Back in the days when Mountainstown was in the hands of Johnny and Diana Pollock, over supper in the kitchen Diana had said, “It wasn’t easy auctioning many of the contents of the house. But you can always buy back furniture and paintings in the future. Once you sell land it’s – well it’s gone. We kept the pieces with the closest links to the house.” Lot 1122: ‘A pair of composition urns, the vase shaped bodies with gadrooned socles and spreading fluted bases, on square plinths, £5 to £10.’ Lot 237: ‘An equestrian portrait of Mr Dixon, Master of the Meath Hounds, on his chestnut hunter with eight couples of hounds at heel, by Thomas Bretland, £20,000 to £30,000.’
Together the couple sunk the funds raised from Christie’s 1988 auction into restoring the house.They also let out Mountainstown as a film location. “The film September was set here,” she had recalled. “The house was filled with stars – among them Jacqueline Bisset, Virginia McKenna, Edward Fox and Michael York.” A generation and great recession later, one quarter of a millennium of Pollock ownership is coming to an end. Mountainstown was passed down to Arthur Pollock, Johnny and Diana’s elder son, in 2004. Arthur moved in with his wife Atalanta and their three children. They continued the restoration work, installing a new kitchen to the former billiard room wing and painting the staircase hall fawn. But now Mountainstown is for sale through Savills for almost £3 million.
Atty explains, “It was a huge decision and not one that came easily. But we don’t want the children to struggle to keep it, y’know. We want it to be enjoyed to the full by a new family. Somebody who would use all this amazing pasture – and permanent pasture, 120 acres of it. Someone who has an interest in horses. Maybe someone who likes hunting. I mean there are copious stables, a lovely yard.” She knows the history well: “Samuel Gibbons who built the house, after he died an impression was taken of his face and it was embossed onto the ceiling in the hall.” As for the wild boar image which appears throughout the interior, Atty comments, “The story is and it may – it may well be true, that the King of France was being charged by a wild boar that they were hunting and Lieutenant Pollock killed it with an arrow. So he was given a crest – the family crest. And the house has so much personality cause you see all over the house this motif of a wild boar recurring.”

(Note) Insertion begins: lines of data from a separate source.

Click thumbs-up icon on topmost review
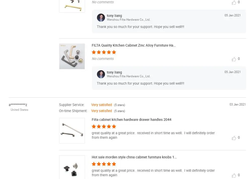234,3
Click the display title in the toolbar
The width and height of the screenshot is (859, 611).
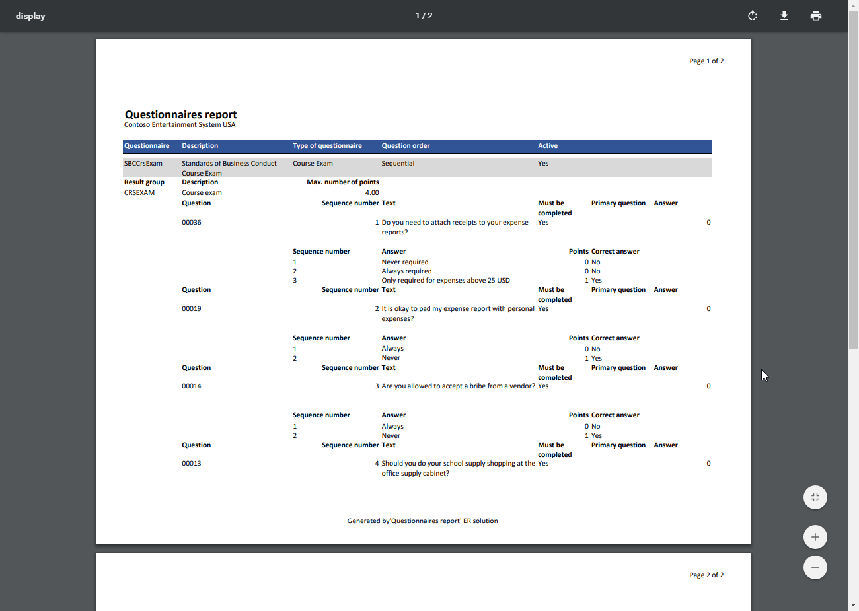pyautogui.click(x=30, y=15)
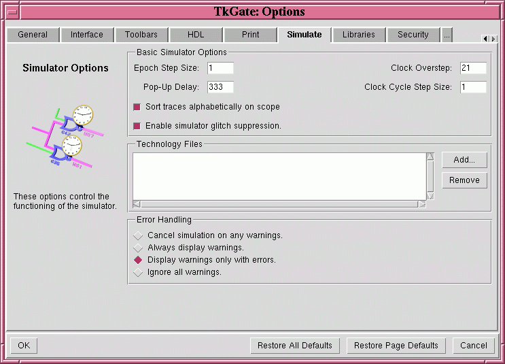Viewport: 505px width, 364px height.
Task: Disable simulator glitch suppression checkbox
Action: (137, 126)
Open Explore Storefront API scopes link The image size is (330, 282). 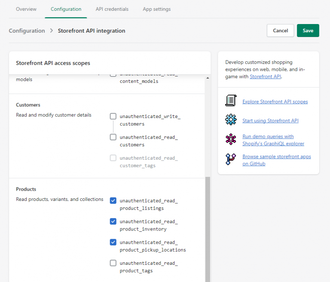pos(275,102)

Atalanta Pollock reminisces, “We’ve had really memorable parties here. We filled the house with people and friends. We’ve had lots of people to stay the night which makes for much better parties as we all know. And it’s been a fun place to live in, yeah. It’s been a lot of work but it’s been a lot of fun as well.” Hopefully Mountainstown will remain a private house whoever buys it. Surely Ireland has reached country house hotel saturation? That said, one country house hotel has never looked better. After languishing on the property market for several years, Castlebellingham finally sold for £1.25 million, a quarter of its 2008 asking price. The Corscadden family have since spent over £3 million on a convincing restoration.